Aile Şirketlerinde Uzun Ömürlülük ve Karlılık için 7 Temel Öneri
"Aile Şirketi" kavramını duyduğunda birçok insanın verdiği tepki "kurumsallaşmamış bir yapı işte" şeklinde oluyor. Oysa bu tespit maalesef gerçeği tam olarak yansıtamıyor ve yansıtmakta sığ kalıyor. Bu makalede aile şirketlerine dair bazı veriler paylaşırken danışmanlık tecrübemden yola çıkarak Aile Şirketleri sahipleri, profesyonel yönetici ve çalışanlarına bazı önerilerde bulunmaya çalışacağım.
Dünya'da Aile Şirketleri
Dünyanın bilinen en eski aile şirketi Japonya'da kurulmuştur. Kongo Gumi, 578 yılında kurulmuş ve 1500 yıllık yaşamını 1-2 yıl önce tamamlamıştır. Batış nedeni başlı başına bir makale konusu, incelemenizi öneririm. Ancak Japonya, İtalya, Almanya, ABD, İngiltere gibi ülkelerde çok köklü aile şirketleri mevcut ve dünyanın en kurumsal yapılarını oluşturmaktalar. Tabi arkalarında ise çok köklü aileler mevcut.

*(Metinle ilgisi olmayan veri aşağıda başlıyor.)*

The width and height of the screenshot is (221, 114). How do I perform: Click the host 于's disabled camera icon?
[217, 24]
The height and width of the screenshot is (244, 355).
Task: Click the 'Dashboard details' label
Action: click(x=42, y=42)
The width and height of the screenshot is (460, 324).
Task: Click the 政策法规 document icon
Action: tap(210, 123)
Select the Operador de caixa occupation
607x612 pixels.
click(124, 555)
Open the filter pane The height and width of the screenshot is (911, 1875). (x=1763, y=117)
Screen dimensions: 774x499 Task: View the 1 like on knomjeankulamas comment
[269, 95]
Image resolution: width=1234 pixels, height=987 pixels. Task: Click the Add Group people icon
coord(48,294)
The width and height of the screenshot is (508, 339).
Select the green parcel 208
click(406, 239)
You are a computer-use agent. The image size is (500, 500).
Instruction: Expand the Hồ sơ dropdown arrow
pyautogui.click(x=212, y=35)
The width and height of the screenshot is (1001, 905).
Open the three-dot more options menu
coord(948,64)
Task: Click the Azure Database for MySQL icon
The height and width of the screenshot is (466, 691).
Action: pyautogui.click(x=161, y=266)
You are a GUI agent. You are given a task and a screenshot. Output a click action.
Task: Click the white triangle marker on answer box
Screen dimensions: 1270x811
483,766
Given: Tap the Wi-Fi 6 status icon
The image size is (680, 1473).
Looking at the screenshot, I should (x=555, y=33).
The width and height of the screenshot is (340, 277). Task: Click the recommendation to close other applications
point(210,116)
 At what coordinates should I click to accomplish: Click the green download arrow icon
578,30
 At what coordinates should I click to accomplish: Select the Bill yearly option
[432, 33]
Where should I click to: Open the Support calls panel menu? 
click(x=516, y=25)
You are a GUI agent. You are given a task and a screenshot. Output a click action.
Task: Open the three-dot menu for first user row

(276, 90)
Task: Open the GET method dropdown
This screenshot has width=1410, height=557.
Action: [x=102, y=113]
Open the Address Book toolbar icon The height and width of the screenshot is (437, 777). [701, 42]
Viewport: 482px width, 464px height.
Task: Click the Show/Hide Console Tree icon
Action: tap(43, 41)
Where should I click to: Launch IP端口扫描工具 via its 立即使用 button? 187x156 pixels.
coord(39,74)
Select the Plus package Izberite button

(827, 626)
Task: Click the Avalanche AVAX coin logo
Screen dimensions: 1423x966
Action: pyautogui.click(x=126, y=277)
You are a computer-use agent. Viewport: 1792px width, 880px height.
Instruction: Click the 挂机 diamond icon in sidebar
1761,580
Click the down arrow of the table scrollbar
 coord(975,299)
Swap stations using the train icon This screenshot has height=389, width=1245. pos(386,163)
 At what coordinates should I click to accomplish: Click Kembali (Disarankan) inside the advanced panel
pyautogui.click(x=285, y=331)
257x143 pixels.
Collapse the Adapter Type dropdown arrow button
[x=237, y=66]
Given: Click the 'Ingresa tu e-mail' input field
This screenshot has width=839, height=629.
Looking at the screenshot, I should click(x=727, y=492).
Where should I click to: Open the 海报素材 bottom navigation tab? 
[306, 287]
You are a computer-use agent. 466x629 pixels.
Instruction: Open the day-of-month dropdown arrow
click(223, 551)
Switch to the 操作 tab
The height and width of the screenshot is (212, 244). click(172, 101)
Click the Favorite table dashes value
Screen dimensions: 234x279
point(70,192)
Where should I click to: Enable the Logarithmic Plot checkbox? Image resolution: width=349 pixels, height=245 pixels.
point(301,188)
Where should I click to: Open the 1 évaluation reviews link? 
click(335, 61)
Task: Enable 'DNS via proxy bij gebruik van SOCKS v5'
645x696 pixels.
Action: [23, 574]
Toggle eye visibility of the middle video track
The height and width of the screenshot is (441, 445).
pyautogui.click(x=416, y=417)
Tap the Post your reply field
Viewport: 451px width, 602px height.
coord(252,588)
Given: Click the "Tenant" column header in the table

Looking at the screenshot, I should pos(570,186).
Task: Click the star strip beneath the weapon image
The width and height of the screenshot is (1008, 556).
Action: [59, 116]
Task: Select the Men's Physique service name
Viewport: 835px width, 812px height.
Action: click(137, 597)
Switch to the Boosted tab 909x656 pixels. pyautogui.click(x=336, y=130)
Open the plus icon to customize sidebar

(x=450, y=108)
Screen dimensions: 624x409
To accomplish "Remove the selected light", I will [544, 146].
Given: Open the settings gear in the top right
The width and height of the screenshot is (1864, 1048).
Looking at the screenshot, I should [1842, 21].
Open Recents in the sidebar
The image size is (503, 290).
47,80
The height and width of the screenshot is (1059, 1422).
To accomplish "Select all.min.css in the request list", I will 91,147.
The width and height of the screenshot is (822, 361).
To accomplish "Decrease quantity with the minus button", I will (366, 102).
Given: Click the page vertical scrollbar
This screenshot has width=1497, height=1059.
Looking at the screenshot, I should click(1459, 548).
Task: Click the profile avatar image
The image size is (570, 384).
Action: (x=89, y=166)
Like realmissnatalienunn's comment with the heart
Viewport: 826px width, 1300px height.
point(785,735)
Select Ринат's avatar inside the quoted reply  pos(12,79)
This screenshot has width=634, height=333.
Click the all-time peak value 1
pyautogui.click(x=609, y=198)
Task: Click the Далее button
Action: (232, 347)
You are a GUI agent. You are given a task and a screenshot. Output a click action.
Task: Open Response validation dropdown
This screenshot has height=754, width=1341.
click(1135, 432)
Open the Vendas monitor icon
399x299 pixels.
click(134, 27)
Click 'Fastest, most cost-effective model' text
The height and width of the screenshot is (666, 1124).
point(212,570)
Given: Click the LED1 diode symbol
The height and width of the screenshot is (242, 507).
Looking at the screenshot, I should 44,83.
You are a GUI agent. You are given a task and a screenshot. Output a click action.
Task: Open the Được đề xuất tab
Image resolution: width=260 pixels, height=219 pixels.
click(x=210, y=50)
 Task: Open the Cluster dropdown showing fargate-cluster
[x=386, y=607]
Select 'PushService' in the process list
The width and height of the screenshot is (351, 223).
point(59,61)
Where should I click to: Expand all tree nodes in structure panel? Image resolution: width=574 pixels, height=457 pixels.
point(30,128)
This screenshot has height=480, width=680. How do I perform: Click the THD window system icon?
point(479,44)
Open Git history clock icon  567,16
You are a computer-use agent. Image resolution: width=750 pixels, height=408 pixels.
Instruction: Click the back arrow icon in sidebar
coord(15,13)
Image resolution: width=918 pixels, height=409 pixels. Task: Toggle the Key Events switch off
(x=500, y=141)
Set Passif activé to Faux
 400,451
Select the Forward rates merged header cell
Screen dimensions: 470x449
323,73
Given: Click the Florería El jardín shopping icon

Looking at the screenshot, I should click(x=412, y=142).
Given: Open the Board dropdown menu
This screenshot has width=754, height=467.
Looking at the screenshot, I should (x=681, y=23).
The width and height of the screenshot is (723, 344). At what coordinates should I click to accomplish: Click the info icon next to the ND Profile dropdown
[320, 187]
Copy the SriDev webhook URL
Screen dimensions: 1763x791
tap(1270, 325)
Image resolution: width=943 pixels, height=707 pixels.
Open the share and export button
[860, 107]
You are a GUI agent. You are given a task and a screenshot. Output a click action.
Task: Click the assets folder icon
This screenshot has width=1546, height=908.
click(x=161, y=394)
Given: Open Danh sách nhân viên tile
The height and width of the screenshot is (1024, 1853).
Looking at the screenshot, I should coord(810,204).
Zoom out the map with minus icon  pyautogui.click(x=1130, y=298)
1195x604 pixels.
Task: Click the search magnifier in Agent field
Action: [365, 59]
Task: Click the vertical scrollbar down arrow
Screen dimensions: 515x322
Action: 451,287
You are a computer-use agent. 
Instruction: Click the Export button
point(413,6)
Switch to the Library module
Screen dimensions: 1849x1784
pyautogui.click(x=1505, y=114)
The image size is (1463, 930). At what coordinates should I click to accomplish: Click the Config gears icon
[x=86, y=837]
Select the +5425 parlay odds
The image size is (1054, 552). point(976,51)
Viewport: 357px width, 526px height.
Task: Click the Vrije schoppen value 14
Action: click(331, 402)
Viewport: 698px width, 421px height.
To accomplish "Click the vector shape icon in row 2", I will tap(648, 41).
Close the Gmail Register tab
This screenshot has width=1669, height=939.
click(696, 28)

Kimileri devletlerden dahi uzun ömre sahip.
Öte yandan hepinizin defalarca okuduğu üzere Aile Şirketleri'nde kuşak devri ciddi bir sıkıntı ve 3., 4. kuşağı gören firma sayısı çok küçük yüzdelerde. İstatiksel rakamlarla sizi dünyadaki rakamlarla yormak istemem. Bu da hepimizin bildiği bir gerçek, internette ise birçok veri dolaşmakta.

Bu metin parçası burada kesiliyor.